Pero si la postverdad constituye un peligro para las democracias, en el sentido de posibilitar el acceso al poder de toda suerte de cacasenos y timadores, no lo es menos para nuestra profesión de periodista, en el sentido que uno observa una captura masiva de colegas que le hacen el juego a gobernantes de moral repulsiva, al convertirse en mamparas, predicadores y hasta soportes de infundios, de patrañas,en el afán de cuidar la imagen del jefe, el puesto, la reputación del medio o la imagen de la marca.
Faride Zerán, vicerrerectora de Extensión y Comunicaciones de la Universidad de Chile y Premio Nacional de Periodismo 2007, afirma que: “cuando decimos postverdad, estamos hablando de noticias falsas, de verdades a medias, de ausencia de fuentes confiables, de rutinas periodísticas que fallan en cuestiones tan elementales como chequear las fuentes. Ocultar viejas prácticas en nombres nuevos no nos salva del bochorno de asumir que la postverdad es la expresión del mal periodismo o de la muerte del periodismo, si no nos ponemos serios”.
Y advierte (Zerán) que hay que prestarle atención, especialmente, al fenómeno de la masificación de las redes sociales:
“En el anonimato de las redes se esconde mucha basura pero, por sobre todo, mucha mentira disfrazada de información seria.

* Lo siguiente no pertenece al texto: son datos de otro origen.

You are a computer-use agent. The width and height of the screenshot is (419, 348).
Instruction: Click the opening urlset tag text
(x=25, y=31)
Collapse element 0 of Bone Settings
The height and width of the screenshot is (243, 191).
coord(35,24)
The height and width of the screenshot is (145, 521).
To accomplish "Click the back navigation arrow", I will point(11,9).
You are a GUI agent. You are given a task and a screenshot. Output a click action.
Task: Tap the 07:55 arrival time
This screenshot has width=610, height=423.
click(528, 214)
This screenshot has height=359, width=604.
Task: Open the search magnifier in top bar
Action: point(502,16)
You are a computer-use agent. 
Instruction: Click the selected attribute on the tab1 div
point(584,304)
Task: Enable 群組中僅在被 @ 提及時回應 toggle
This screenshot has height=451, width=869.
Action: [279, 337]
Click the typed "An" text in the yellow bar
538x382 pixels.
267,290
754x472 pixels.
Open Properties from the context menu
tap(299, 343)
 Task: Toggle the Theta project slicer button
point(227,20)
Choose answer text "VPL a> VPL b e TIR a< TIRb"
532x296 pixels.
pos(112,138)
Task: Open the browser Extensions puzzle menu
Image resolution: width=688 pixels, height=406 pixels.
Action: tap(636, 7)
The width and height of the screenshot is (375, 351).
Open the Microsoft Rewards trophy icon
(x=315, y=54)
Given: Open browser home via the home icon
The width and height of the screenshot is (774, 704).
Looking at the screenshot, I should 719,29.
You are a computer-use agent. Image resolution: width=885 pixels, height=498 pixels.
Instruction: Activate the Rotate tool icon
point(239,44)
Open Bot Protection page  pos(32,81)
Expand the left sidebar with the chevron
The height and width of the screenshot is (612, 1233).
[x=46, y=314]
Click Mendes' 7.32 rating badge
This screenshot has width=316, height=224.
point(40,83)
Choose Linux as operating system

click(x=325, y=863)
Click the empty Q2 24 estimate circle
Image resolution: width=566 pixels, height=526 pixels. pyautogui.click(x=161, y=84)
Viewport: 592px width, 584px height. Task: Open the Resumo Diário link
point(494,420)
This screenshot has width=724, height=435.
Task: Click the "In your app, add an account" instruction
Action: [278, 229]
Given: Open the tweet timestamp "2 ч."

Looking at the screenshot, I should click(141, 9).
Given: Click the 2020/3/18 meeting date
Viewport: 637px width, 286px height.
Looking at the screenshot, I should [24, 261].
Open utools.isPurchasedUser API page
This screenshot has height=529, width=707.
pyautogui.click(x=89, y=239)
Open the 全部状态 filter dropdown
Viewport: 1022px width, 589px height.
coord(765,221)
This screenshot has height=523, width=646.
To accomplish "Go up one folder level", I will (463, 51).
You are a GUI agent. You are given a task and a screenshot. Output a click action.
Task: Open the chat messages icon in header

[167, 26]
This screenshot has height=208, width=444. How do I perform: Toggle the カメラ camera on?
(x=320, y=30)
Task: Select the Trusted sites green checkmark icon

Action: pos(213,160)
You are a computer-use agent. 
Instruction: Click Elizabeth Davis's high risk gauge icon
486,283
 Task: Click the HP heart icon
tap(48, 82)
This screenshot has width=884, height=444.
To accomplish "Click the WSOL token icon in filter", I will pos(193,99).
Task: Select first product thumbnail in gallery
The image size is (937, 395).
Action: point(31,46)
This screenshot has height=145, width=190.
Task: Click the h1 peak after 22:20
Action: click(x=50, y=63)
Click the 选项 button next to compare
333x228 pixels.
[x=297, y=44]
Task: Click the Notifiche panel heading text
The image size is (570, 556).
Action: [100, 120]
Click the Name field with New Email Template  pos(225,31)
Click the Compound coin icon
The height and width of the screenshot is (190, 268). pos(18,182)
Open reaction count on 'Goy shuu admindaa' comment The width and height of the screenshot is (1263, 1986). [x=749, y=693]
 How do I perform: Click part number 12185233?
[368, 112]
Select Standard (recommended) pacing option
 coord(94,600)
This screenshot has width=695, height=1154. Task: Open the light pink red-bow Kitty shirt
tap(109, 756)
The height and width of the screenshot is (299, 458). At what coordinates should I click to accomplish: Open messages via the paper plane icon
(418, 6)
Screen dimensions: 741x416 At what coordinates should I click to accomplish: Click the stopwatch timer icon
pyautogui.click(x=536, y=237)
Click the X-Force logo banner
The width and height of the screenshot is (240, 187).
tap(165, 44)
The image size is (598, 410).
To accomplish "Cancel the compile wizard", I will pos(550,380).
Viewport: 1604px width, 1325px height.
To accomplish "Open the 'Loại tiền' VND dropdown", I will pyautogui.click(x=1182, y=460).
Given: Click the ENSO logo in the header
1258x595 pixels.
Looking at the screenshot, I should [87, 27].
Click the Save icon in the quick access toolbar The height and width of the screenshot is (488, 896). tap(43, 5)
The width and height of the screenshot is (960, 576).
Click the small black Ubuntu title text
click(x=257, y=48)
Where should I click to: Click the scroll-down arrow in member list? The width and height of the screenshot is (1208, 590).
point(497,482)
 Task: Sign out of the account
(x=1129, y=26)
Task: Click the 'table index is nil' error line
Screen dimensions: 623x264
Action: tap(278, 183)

La postverdad ha sido definida como el espacio donde la información y los datos duros (ciertos) pesan menos que las emociones, el resentimiento, o lo que cada uno cree o intuye o imagina”. Pero para los periodistas, para las escuelas que forman profesionales –agrega Zerán- “el tema es más complejo, ya que la postverdad como fenómeno creciente golpea la esencia de esta profesión que radica precisamente en la confianza y en su dimensión ética y demanda de veracidad”.
Si la postverdad o mentira emotiva es un neologismo que describe la distorsión deliberada de una realidad en la que los hechos objetivos tienen menos influencia que las apelaciones a las emociones y a las creencias personales, con el fin de crear y modelar la opinión pública e influir en las actitudes sociales, entonces el deber del periodista tiene que ser claro y consecuente con su deontología: antes de reproducir creencias personales y emociones, y verdades a medias, o simples falacias, se requiere el respeto a la verdad; el estar abierto a la investigación de los hechos, perseguir la objetividad aunque se sepa inaccesible, contrastar los datos con cuantas fuentes periodísticas sean precisas, diferenciar con claridad entre información y opinión; enfrentar (cuando existan) las distintas versiones sobre un hecho; el respetar la presunción de inocencia y rectificar las informaciones erróneas.
A propósito, quienes hemos estado en cubrimiento de campañas políticas, o siguiendo los “debates públicos”, sabemos que muchos periodistas están obligados, por las normas y por sus medios, a “garantizar imparcialidad”. En algunos casos, esto conduce a un balance falso donde los puntos de vista de las minorías reciben un trato indebido, y las exageraciones o mentiras contadas durante las campañas políticas no son cuestionadas de forma alguna.
Para el sociólogo Félix Ortega Mohedano, profesor de la Universidad española de Salamanca, “la manipulación de la información hace que el ciudadano no pueda conocer qué es verdad y qué falsedad. Esto se debería a la transformación de la comunicación política en propaganda, la pérdida de principios éticos por el periodismo actual y su sometimiento a intereses totalmente particulares, así como la puesta en escena de los políticos hacia el espectáculo, la manipulación y la fragmentación ciudadana”.
A punto de llegar al momento clave (elecciones presidenciales y de corporaciones públicas) en que nos jugamos buena parte de la vida democrática de Colombia y el devenir del periodismo, es preciso que estemos atentos (ciudadanos y periodistas), en actitud de desenmascaramiento y combate a quienes viven desembuchando populismo, mentiras emotivas y actitudes maniqueas que solo buscan secuestrar el poder para beneficio propio, mientras lo que denominan “pueblo”, se debaten en la miseria, la ignorancia y la esclavitud en sus más tristes y modernas manifestaciones.